Satan’s Youth Ministries promotes pursuit of pleasure
Marilyn Manson once said, “I view my job as being someone who is supposed to piss people off. I don’t want to be just a smiling face you see on television presenting some vapid kind of easily digestible garbage.” Alabama’s Satan’s Youth Ministers not only agree, but they live and perform by this philosophy.
With a name that would startle any practicing Christian and a MySpace page decorated with an erect phallus surrounded by two symmetrical nuclear explosions and a robot-like contraption overlooking it all, Satan’s Youth Ministers may catch listeners off-guard.

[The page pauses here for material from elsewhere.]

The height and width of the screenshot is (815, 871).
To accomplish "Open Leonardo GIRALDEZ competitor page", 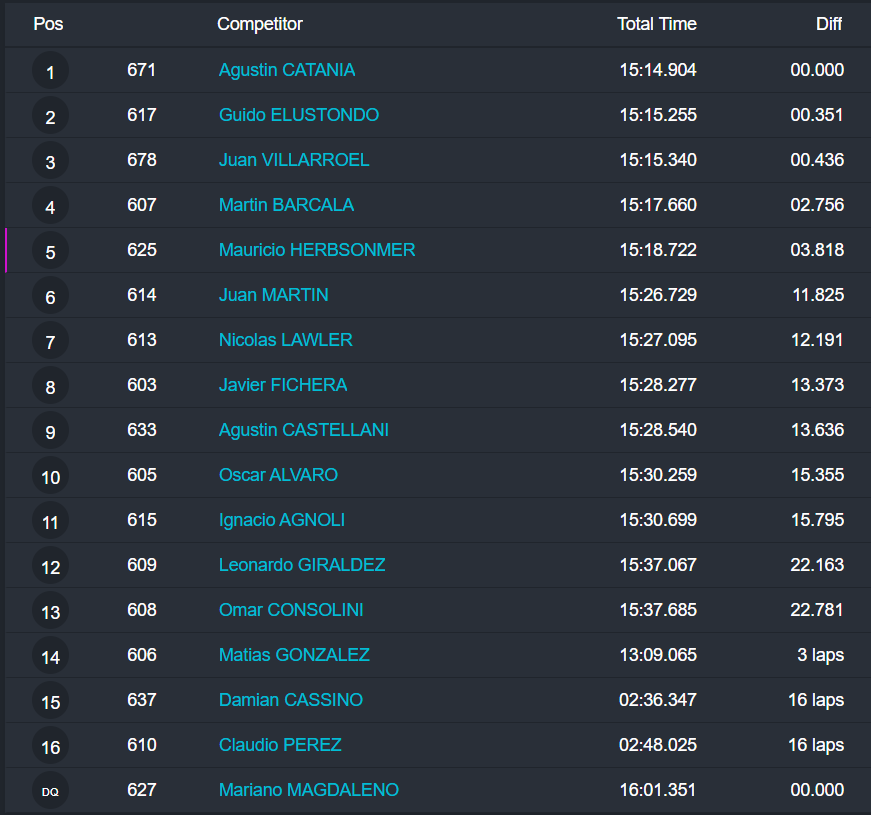I will click(302, 565).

“If you are talking about weirding people out, not just here in the Bible Belt, but all over the place, we’re pretty effective,” vocalist Grand Magus Malister Sally, known during waking hours as Curt Conner, said.

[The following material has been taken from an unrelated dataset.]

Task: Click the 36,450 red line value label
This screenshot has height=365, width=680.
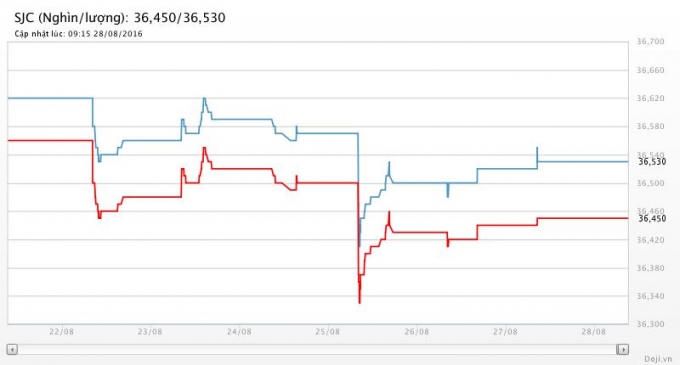Action: (652, 218)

It’s easy to misinterpret the band’s message, which is not to advocate Satanism. “[We're] worrying people’s mothers that their children are getting involved with a Satanic cult, but in reality we’re just about [having] a good time because life is short,” Conner said. “To say that our music is Satanic would be a complete and utter stretch.”
Satan’s Youth Ministers advocates the pursuit of pleasure. Because many associate indulgence with the Devil, the band uses that correlation to further their philosophy. “Our Satan won’t give you his last cigarette, but he’ll share it with you,” Conner said. “Our theme is a message [of] spreading a good time and a wild spectacle.”
With the provocative motto “Hail Satan!” Satan’s Youth Ministers use Lucifer as a metaphor for self-gratification.Though they have changed their lineup several times since their 2004 conception, they have kept their unique censure towards traditional values.
“Our themes go from stories of chemical slavery that people put themselves into [to] wild visions into the future and twisted parables of the past,” Conner said. “Church of Christ repression has pushed us farther and farther into the arms of the Devil.”
Satan’s Youth Ministers performs keeping spectacle in mind, and its show transcends the realm of music. “If there is any similarity between us and Kiss, it’s in the most low tech kind of way,” Conner said of their stage tricks and costumes.